In Curtis’ vision, everyone involved in the development and testing of Anvirzel has a hand on a spear that they are trying to drive into the heart of cancer, giving hope to cancer patients and their families. “Without hope, there is no future. We are developing something beyond a cancer-fighting drug. We are developing the future of hope with our field of life,” he says.
Oleanders Can Be Lethal
Don’t be fooled by the attractive red, pink or white flowers of the oleander growing in your yard. Nerium oleander is one of the most toxic shrubs found in landscapes throughout the South and Southwest.
Fresh or dried, even tiny amounts of the plant — including the flowers, leaves, stalk and root — are lethal to both humans and animals. During ancient times, it was used as a poison. Even the smoke from burning oleander plants causes severe irritation to the body.
Oleander contains the toxins, oleandrin and nerioside, which are similar to the toxins in foxglove. While Phoenix Biotechnology has found a way to extract the oleandrin compound and use it in the laboratory to create a botanical drug that may help fight cancer, you should never ingest any part of the plant or attempt to use it for medicinal purposes on your own. To do so could be fatal.
Botanical Drug in Trials at Cancer Center
According to Dr. Robert A. Newman, codirector of the Pharmaceuticals Development Center at M.D. Anderson and the professor of cancer medicine who is leading the oleander extract research, Anvirzel appears to be highly effective against human tumor cells in tissue cultures. “I think this represents a new approach to treatment of cancer,” he says.

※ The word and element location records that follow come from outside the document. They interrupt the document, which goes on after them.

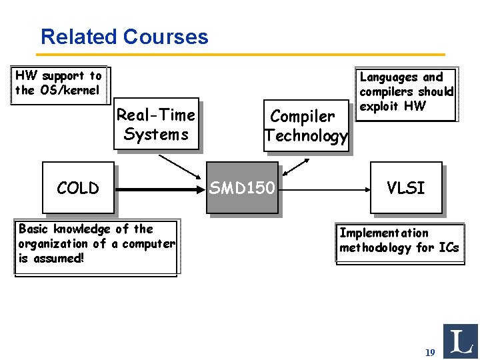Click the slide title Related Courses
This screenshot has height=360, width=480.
pyautogui.click(x=124, y=37)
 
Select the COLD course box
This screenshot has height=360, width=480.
pyautogui.click(x=78, y=188)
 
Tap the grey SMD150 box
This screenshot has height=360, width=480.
pyautogui.click(x=242, y=188)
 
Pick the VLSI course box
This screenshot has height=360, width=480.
pyautogui.click(x=406, y=188)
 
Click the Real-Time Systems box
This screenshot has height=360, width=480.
pyautogui.click(x=156, y=125)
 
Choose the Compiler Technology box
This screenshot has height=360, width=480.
pyautogui.click(x=305, y=126)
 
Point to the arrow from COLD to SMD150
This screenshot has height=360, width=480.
pyautogui.click(x=160, y=189)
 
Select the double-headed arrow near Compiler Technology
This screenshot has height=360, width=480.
pyautogui.click(x=295, y=167)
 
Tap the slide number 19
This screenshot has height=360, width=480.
pyautogui.click(x=430, y=351)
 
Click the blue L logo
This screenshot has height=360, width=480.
pyautogui.click(x=460, y=341)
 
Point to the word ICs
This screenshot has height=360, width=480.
pyautogui.click(x=448, y=248)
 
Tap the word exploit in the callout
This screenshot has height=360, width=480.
pyautogui.click(x=378, y=106)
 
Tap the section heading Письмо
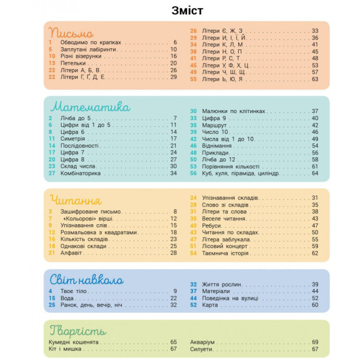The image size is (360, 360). coord(71,33)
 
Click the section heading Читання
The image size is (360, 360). coord(75,199)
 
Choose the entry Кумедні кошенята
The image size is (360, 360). coord(73,342)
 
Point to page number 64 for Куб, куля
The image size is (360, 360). coord(315,173)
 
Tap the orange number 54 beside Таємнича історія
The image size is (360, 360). coord(193,254)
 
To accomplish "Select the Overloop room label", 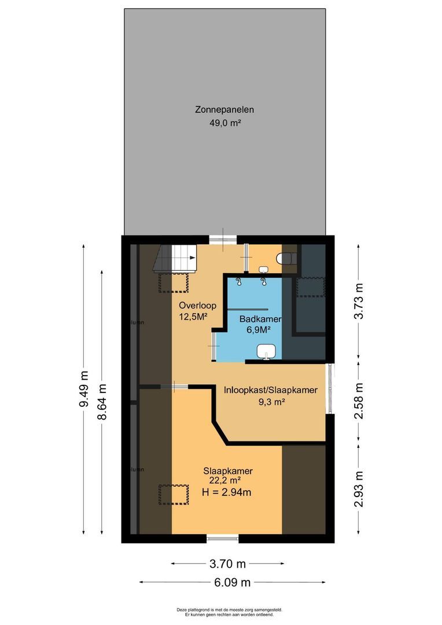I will coord(194,305).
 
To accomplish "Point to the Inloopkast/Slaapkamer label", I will coord(271,391).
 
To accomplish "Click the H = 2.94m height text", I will coord(222,492).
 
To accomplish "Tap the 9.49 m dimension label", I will coord(83,389).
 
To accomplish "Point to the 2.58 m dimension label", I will coord(359,400).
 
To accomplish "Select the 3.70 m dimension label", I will coord(227,563).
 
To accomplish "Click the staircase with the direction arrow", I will coord(175,258).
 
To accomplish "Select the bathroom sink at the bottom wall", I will coord(267,351).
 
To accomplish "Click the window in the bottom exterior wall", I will coord(223,539).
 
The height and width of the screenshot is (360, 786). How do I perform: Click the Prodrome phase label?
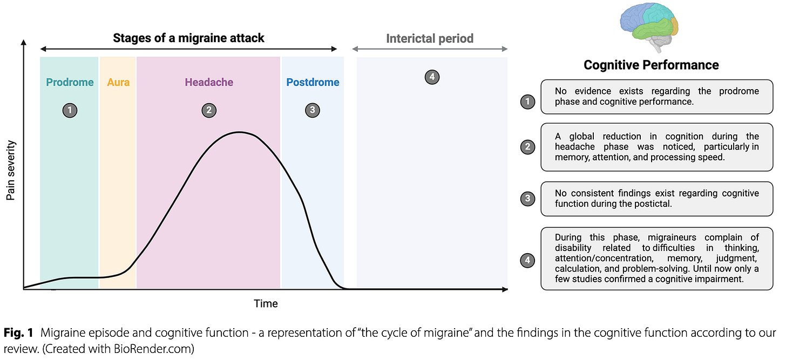70,83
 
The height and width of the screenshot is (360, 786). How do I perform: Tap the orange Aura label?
118,83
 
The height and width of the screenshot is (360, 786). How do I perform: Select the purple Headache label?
209,83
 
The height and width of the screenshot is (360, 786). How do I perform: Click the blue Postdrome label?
313,83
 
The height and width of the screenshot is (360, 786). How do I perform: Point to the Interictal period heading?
430,39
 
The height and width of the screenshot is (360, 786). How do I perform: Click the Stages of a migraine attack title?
188,38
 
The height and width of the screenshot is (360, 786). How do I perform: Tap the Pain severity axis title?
11,171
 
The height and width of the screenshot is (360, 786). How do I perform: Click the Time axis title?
266,304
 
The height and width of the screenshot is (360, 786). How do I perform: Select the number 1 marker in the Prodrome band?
70,111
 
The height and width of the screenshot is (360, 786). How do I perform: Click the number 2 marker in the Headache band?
209,111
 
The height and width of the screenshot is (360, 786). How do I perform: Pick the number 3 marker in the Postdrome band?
312,111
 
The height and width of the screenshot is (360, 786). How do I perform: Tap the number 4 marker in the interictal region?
431,77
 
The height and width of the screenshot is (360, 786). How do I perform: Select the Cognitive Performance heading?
651,65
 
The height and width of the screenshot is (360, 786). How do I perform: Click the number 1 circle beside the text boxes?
527,101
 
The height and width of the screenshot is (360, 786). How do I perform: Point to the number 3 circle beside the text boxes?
527,199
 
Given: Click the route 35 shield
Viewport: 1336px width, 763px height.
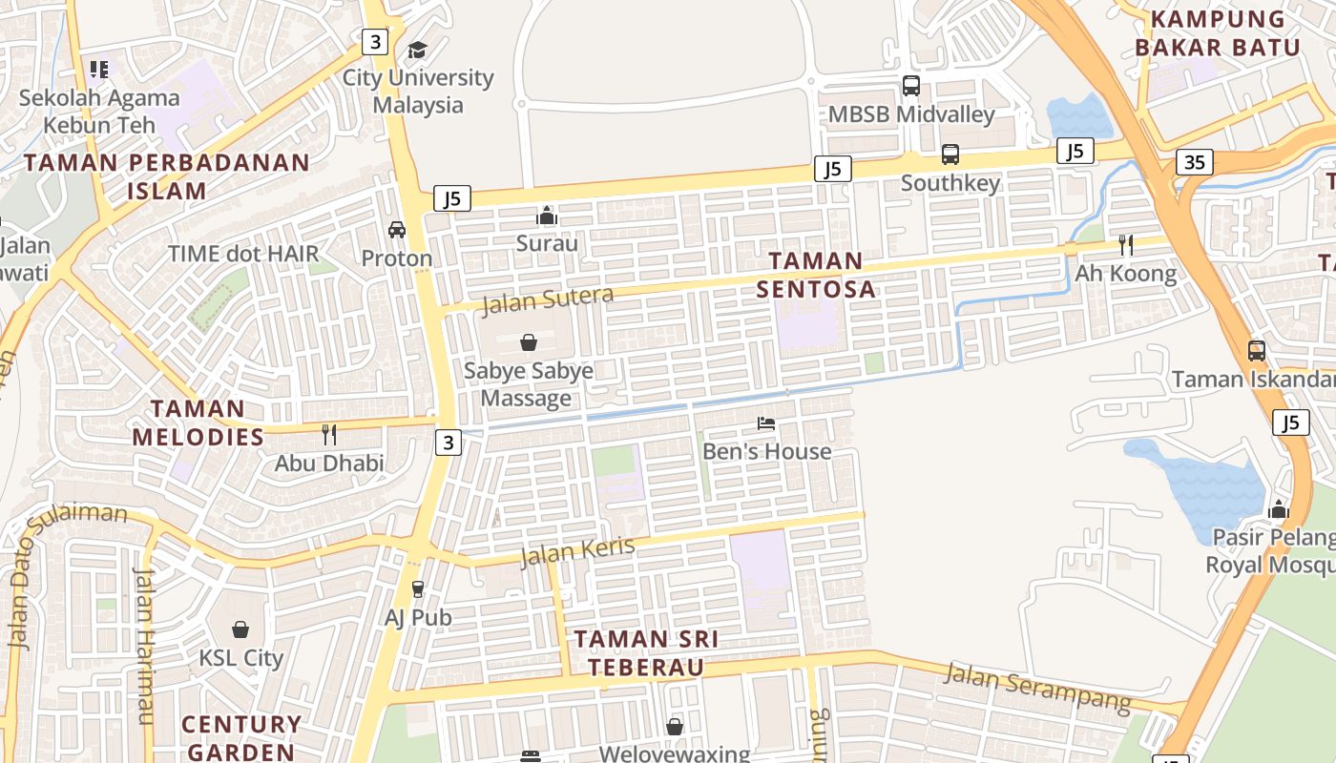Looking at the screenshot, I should click(1194, 162).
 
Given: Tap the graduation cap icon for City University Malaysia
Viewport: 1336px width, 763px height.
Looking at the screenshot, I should click(417, 50).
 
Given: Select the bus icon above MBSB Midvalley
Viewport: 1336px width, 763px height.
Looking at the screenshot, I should click(911, 86).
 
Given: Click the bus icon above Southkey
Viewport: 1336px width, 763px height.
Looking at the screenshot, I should click(950, 155).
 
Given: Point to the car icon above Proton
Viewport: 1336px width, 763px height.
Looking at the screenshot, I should click(397, 230).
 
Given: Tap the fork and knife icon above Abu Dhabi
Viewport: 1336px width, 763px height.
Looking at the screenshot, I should click(329, 435).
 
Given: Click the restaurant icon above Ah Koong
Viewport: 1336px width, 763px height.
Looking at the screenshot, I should click(1126, 245).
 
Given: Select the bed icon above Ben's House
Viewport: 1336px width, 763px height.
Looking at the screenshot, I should click(766, 423).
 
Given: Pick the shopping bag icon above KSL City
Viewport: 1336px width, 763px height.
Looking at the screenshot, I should click(240, 629).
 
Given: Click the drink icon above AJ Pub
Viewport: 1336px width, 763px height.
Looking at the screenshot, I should click(417, 589).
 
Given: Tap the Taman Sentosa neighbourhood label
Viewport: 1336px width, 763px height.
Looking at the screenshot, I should click(816, 275).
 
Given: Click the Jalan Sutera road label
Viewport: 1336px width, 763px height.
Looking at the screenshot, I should click(547, 299).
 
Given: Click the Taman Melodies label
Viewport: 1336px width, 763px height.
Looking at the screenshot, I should click(198, 423).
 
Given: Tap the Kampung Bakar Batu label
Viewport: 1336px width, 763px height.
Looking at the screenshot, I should click(1217, 33).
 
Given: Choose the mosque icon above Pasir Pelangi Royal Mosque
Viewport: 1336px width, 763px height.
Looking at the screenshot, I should click(1279, 509).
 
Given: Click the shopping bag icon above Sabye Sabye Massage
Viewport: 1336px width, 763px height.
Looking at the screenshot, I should click(528, 342).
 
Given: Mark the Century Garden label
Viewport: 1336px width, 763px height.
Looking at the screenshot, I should click(241, 737).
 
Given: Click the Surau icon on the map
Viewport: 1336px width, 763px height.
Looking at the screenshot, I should click(547, 216).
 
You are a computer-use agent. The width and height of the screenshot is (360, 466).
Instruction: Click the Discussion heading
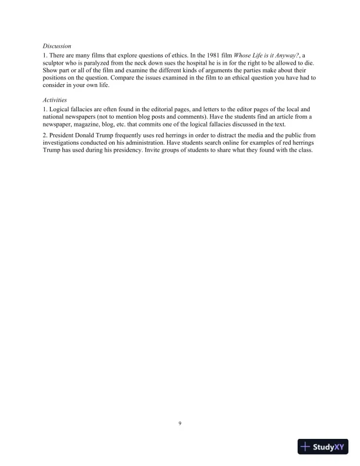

In addition, Anvirzel shows indications of being an immunomodulator, an agent that stimulates the immune system, Crandell Addington, chief executive officer of Phoenix Biotechnology, reports.
His company anticipates entering into a Phase I FDA Clinical Trial in 2006 with its new formulation of oleander extract, currently under development. If the trial is successful, the firm plans to initiate Phase II trials shortly thereafter.
Meanwhile, Phoenix Biotechnology has chosen to make Anvirzel available from their affiliated company in Honduras, where the drug is approved for sale. They have shipped it all over the world.
“We felt we had a humanitarian reason to get it out there,” says Addington, a former oilman and, interestingly, a poker legend who helped create the World Series of Poker.
Stressing that Anvirzel “is not a silver bullet,” Addington suggests that Anvirzel may fit into a new paradigm of cancer treatment, in which cancer is treated as a chronic condition rather than as an acute illness.
And if it does, he adds, “Joel Curtis will find it necessary to expand his ‘field of life’ to accommodate demand.”